Detection of Type VII collagen in odontogenic keratocyst: An immunohistochemical study

Jochima-Eudora Cota 1,, Anita Spadigam 2, Anita Dhupar 3
PMCID: PMC6522116  PMID: 31110608

Abstract

Background

Separation of the epithelial lining from the underlying connective tissue wall has been a frequently observed and unique feature in odontogenic keratocysts (OKC), but not in other odontogenic cysts nor neoplasms. No study on OKC has been reported evaluating the role of type VII Collagen, the anchoring fibrils, which function in stabilising the epithelial structure. The purpose of this study was to assess the role of type VII collagen in the fragility of the epithelium leading to a high recurrence rate in OKCs.

Material and Methods

Immunohistochemical staining with Abcam® Monoclonal Mouse Anti-Collagen VII Antibody [LH7.2] (used at a dilution of 1:200) on 30 tissues of OKC. The chi-square test was applied to confirm the statistical significance between the control and test groups. The frequencies of the pattern of distribution for the staining characteristics of collagen VII were calculated in the OKC samples.

Results

Out of the 30 OKC samples 22 (73.3%) showed negative staining for type VII Collagen. Among the infected cases, 7 showed a positive basement membrane staining and one of the non-infected OKC showed positive basement membrane staining. However, none of the syndrome associated or recurrent OKCs showed any evidence of type VII collagen reactivity.

Conclusions

Considering the distribution of type VII collagen in OKCs it can be concluded that type VII collagen expression is altered in OKCs, leading to destabilisation of the epithelium connective tissue interface thus rendering the epithelium-connective tissue interface fragile.

Key words:Type VII Collagen, Odontogenic Keratocyst, Basal Lamina, Immunohistochemistry.

Introduction

Odontogenic keratocyst (OKC) is one of the most aggressive odontogenic cysts with a high recurrence rate of 5-62.5% (1), attributed to the presence of satellite cysts, tumorigenic potential inherent in remnants of dental lamina, basal cells of oral mucosa and the very thin, highly fragile nature of the epithelial cystic linings (2).

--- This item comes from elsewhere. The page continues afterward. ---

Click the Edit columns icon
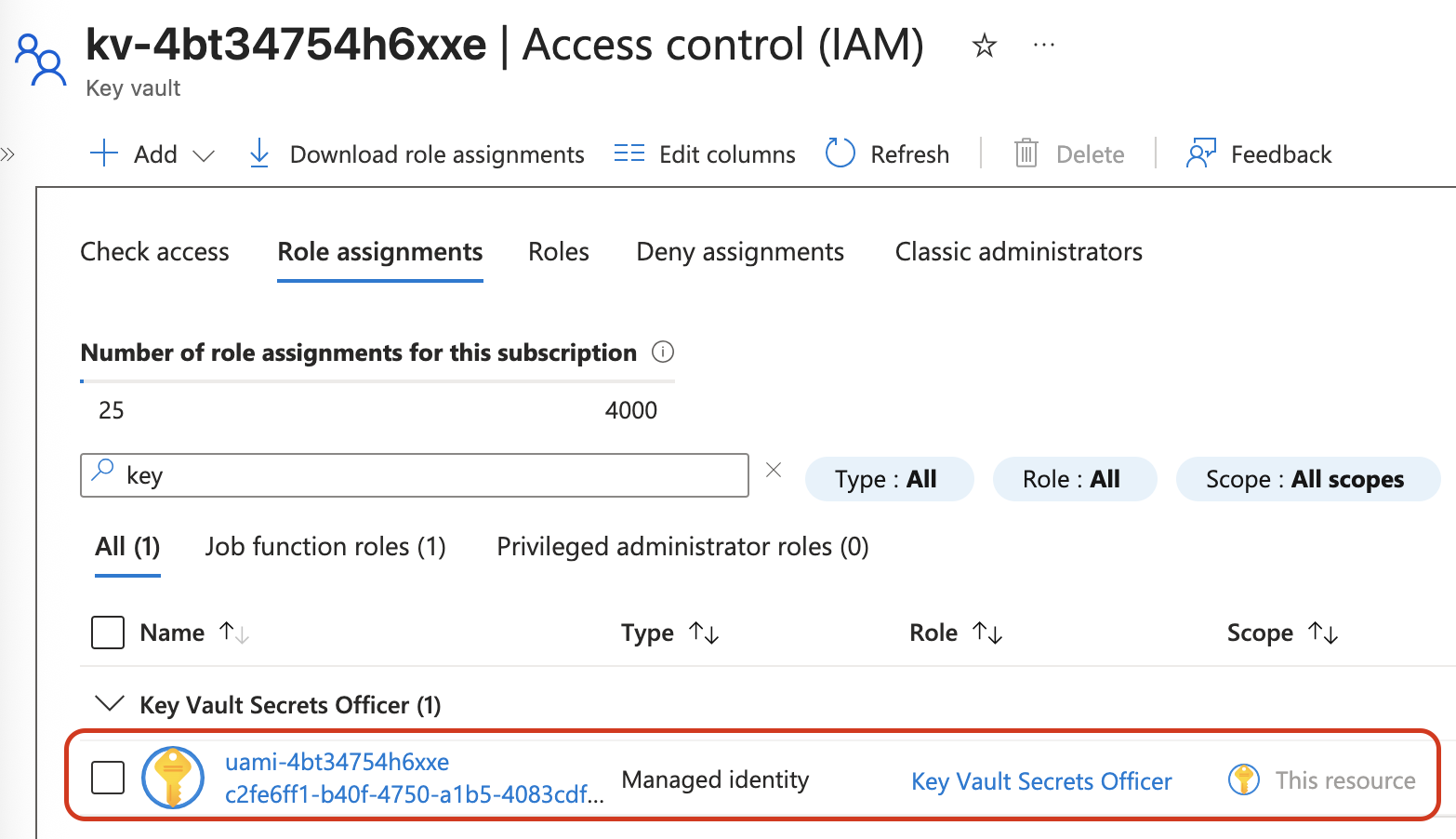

Separation of the epithelial lining from the underlying connective tissue wall is a frequently observed and unique feature in OKCs, but not in other odontogenic cysts (3) nor neoplasms (4). The pivotal role of the basement membrane has been demonstrated in certain diseases characterised by separation of the epithelium; however the expression of basement membrane components in OKCs has received little attention. Research has focussed on the distribution of collagen IV, laminin, fibronectin in various odontogenic cysts and tumours including OKCs (3,5-10). Various studies implicate the role of MMP 1, 2, 3, 7, 11, 12, 14, 16 and 26 (11-13), and TGF-beta (14,15) in the disengagement of the epithelium from the connective tissue. Philipsen et al. (16) demonstrated that deep to the lamina densa, the collagen shows signs of dissolution and often completely disappears, suggesting a collagen defect in OKCs. However, no study on OKCs has been reported evaluating the role of type VII Collagen, the anchoring fibrils, which function in stabilising the epithelial structure. Type VII collagen is synthesized by both keratinocytes and fibroblasts. It is composed of three identical alpha 1 chains that arrange as antiparallel dimers, which after proteolytic maturation assemble laterally to form anchoring fibrils. Type VII Collagen maintains the integrity of the epithelium by binding to Type I and Type III Collagen thorugh its interaction with laminin 332. Genetic deficiency of collagen VII causes dystrophic epidermolysis bullosa (DEB) (17).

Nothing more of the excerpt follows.